Stefano Bartezzaghi, la Repubblica 19/9/2015, 19 settembre 2015
MA CHE COSA C’È DA RIDERE? MINI GUIDA ALL’UMORISMO
Sulla satira persino a un campione assoluto come Corrado Guzzanti sono venuti dubbi: non è che la sua funzione si sia fatta più che altro consolatoria? E in un’epoca così dominata dalla retorica delle emozioni, e così lontana dal senso del ridicolo, cosa troviamo, ancora, da ridere?
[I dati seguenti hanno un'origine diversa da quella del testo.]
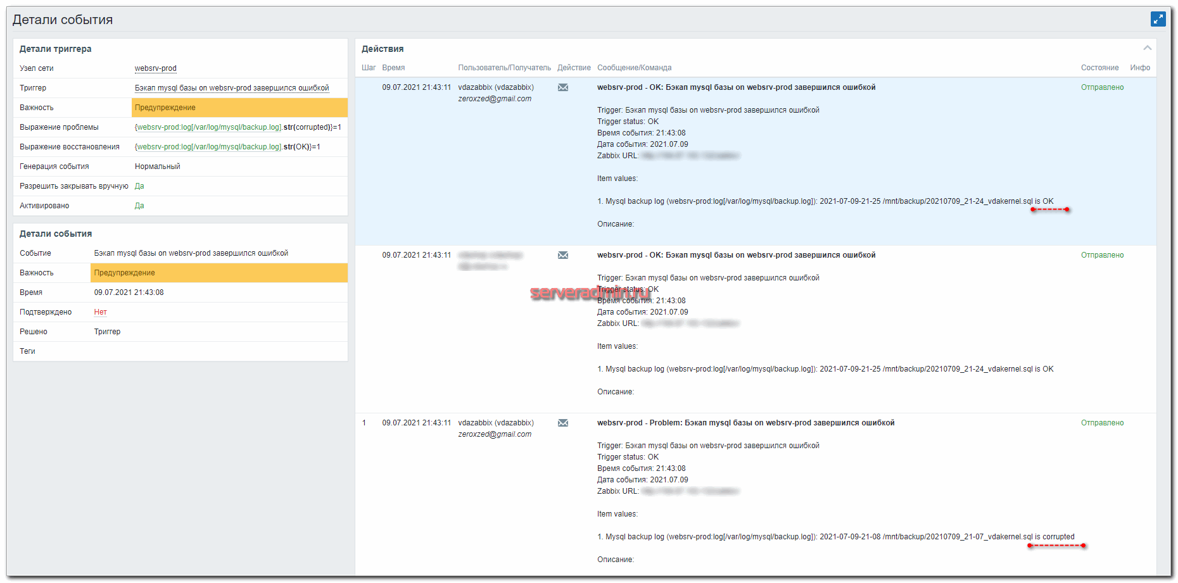Viewport: 1178px width, 583px height.
Task: Click Да next to Активировано
Action: coord(139,206)
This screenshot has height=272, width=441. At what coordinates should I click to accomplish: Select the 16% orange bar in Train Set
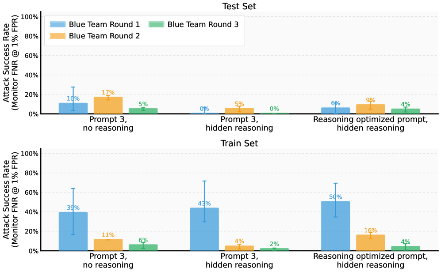[370, 243]
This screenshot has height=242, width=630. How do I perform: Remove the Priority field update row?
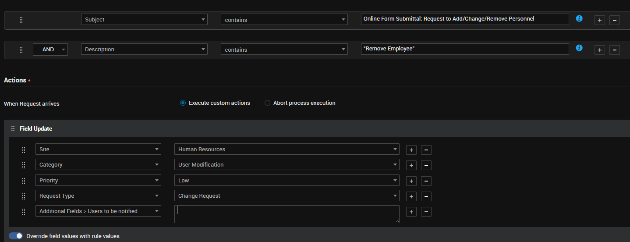tap(426, 181)
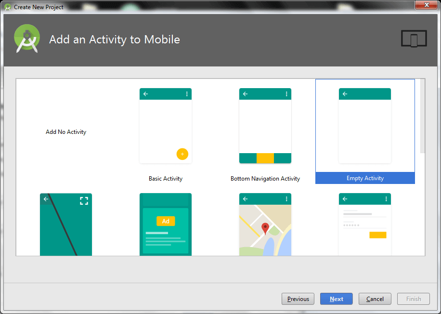Select the Google AdMob Ads Activity template
The image size is (441, 314).
point(165,224)
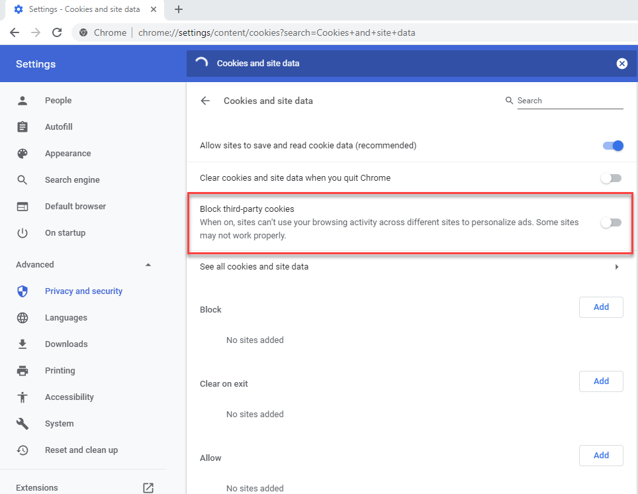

Il piacere della risata nasce quando il bambino, dopo aver imparato una norma, la vede violare. La mamma non c’è, l’infante piange; la mamma ritorna, ride. La mamma fa l’aeroplano con il cucchiaino dell’omogeneizzato e finge di infilarselo nell’orecchio, l’infante ride. I più goffi personaggi dei cartoon commettono insensatezze, l’infante ride. Quando si è imparata la logica di un andamento del mondo, o almeno si è creduto di averla imparata, ogni sua violazione o sospensione destabilizza, o nel senso dello sgomento o nel senso di una ilare meraviglia.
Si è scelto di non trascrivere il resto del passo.